Example Pipeline Run:

# Download and extract test dataset
wget https://ftp.pride.ebi.ac.uk/pride/data/archive/2024/06/PXD045439/230317_SIGRID_10_Slot1-41_1_4086.d.tar
tar xf 230317_SIGRID_10_Slot1-41_1_4086.d.tar

# Run Nextflow pipeline
nextflow run nextflow.nf --input 230317_SIGRID_10_Slot1-41_1_4086.d

# Check results
ls nf_output/
# Output: 230317_SIGRID_10_Slot1-41_1_4086.d_msms.mgf  results_file.tsv

Notes

• Ensure all required header and source files are present in the specified directories.
• If you encounter missing dependencies, verify the include paths and that all SDK/library files are extracted.
• The program automatically skips precursors with invalid (NULL) m/z values from the database.
• Use -ms1 flag only when needed as MS1 extraction significantly increases processing time and output file size.
• For automated processing: Use the included Nextflow pipeline (see Section 7) which handles library paths and batch processing automatically.

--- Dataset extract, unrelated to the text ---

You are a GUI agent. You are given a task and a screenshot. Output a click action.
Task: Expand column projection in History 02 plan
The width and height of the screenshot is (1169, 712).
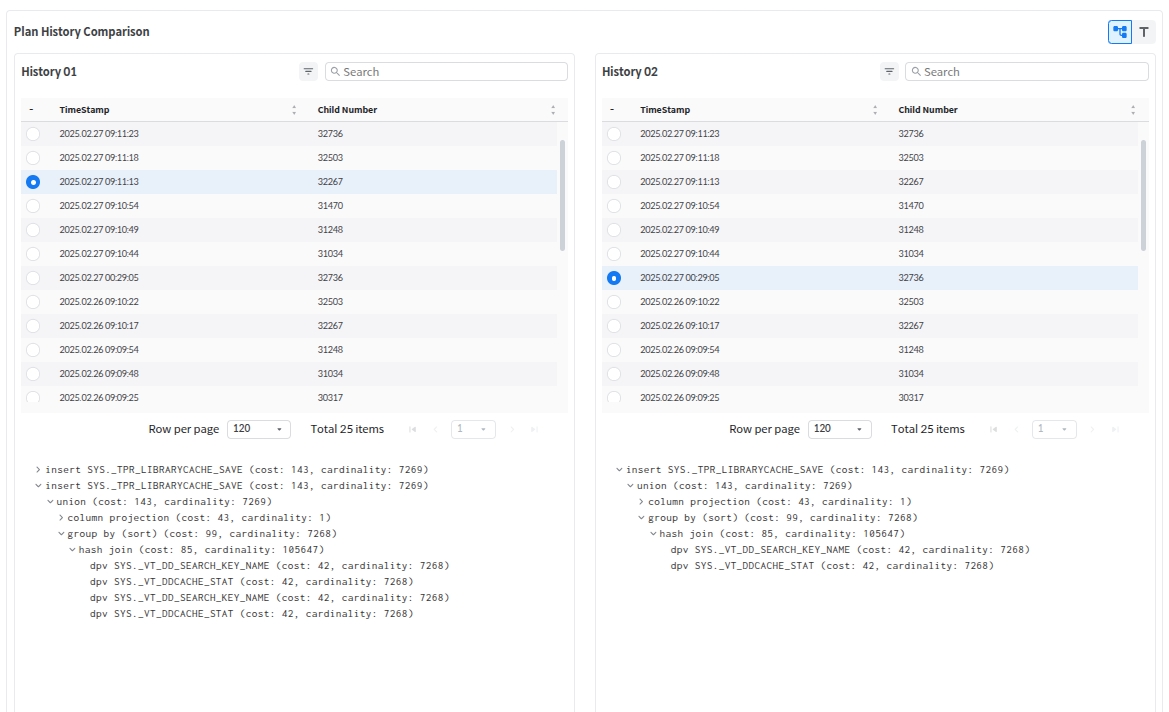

If you see an error about libtimsdata.so not being found, you must set the LD_LIBRARY_PATH environment variable to the directory containing libtimsdata.so as shown above. This only affects the current terminal session.

Performance Notes

Technical Details:

• Zero-filter approach: Removes only zero-intensity peaks for maximum data retention
• Optimized extraction: ~83% more spectra than Bruker's default export
• Batch processing: Efficient handling of large datasets (66K+ frames)
• Memory management: 4MB I/O buffers with periodic flushing

Quality Comparison

Our timsread extraction finds ~83% more spectra than Bruker's default MGF export due to:

• More comprehensive PASEF precursor extraction
• Less aggressive intensity filtering (zero-filter only)
• Complete processing of all MS/MS frames and precursors

Example comparison:

• Bruker export: 291,843 spectra
• timsread extraction: 534,186 spectra (+83% more data)

why?

grep -A 30 "PEPMASS=1221.98873 17379" "230317_SIGRID_10_Slot1-41_1_4086.d/230317_SIGRID_10_Slot1-41_1_4086_6.0.313.mgf"
grep -A 50 "PEPMASS=1221.988770" "230317_SIGRID_10_Slot1-41_1_4086.d_msms.mgf"

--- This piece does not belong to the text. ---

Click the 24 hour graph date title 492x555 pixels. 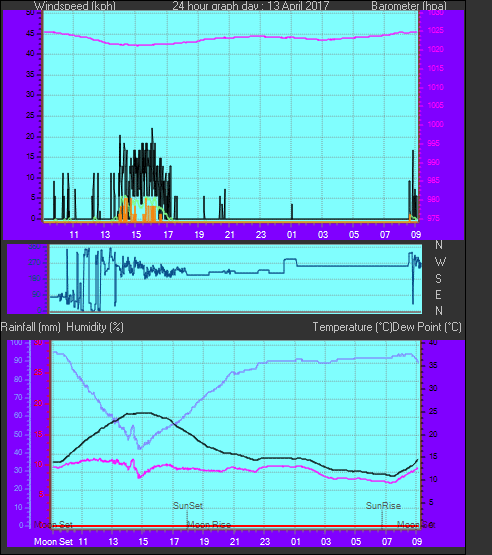[251, 6]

Key Differences in Ion Handling? Bruker's Export (1 spectrum):

PEPMASS=1221.98873 17379

• 15 peaks total
• Peak at 1221.98649: 11508 intensity
• Peak at 1222.99170: 4364 intensity
• Clean, merged spectrum

Our timsread (Multiple spectra for same m/z):

PEPMASS=1221.988770 28038  (First occurrence)
PEPMASS=1221.988770 10418  (Second occurrence) 
PEPMASS=1221.988770 10418  (Third occurrence)
PEPMASS=1221.988770 21162  (Fourth occurrence)
PEPMASS=1221.988770 3872   (Fifth occurrence)
PEPMASS=1221.988770 3872   (Sixth occurrence)
PEPMASS=1221.988770 10789  (Seventh occurrence)
PEPMASS=1221.988770 10789  (Eighth occurrence)
PEPMASS=1221.988770 18410  (Ninth occurrence)

Critical Discovery:

Bruker merges multiple PASEF precursors with the same m/z into a single spectrum, while our method creates separate spectra for each PASEF precursor instance. This probably explains:

• Why we have 83% more spectra - We're not merging duplicate m/z precursors
• Different intensity values - Each instance has its own intensity
• Duplicate peaks - Same m/z fragments appear multiple times across different scans

Bruker's Approach:

• Groups precursors by m/z
• Merges peaks from multiple PASEF instances
• Results in fewer, but "cleaner" spectra

Our Approach:

• Each PASEF precursor gets its own spectrum
• Preserves scan-level detail and timing information
• More comprehensive but with redundancy

License

This repository is a fork of gtluu/timsconvert, originally licensed under the Apache License 2.0.

All original code is © the original authors and remains under Apache 2.0.

Modifications and additional contributions by Animesh Sharma
are © 2023–2025 and are available under the same Apache 2.0 license.
To the extent possible, Animesh Sharma’s contributions may also be reused under the MIT License.
See NOTICE and LICENSE-ANIMESH.md for details.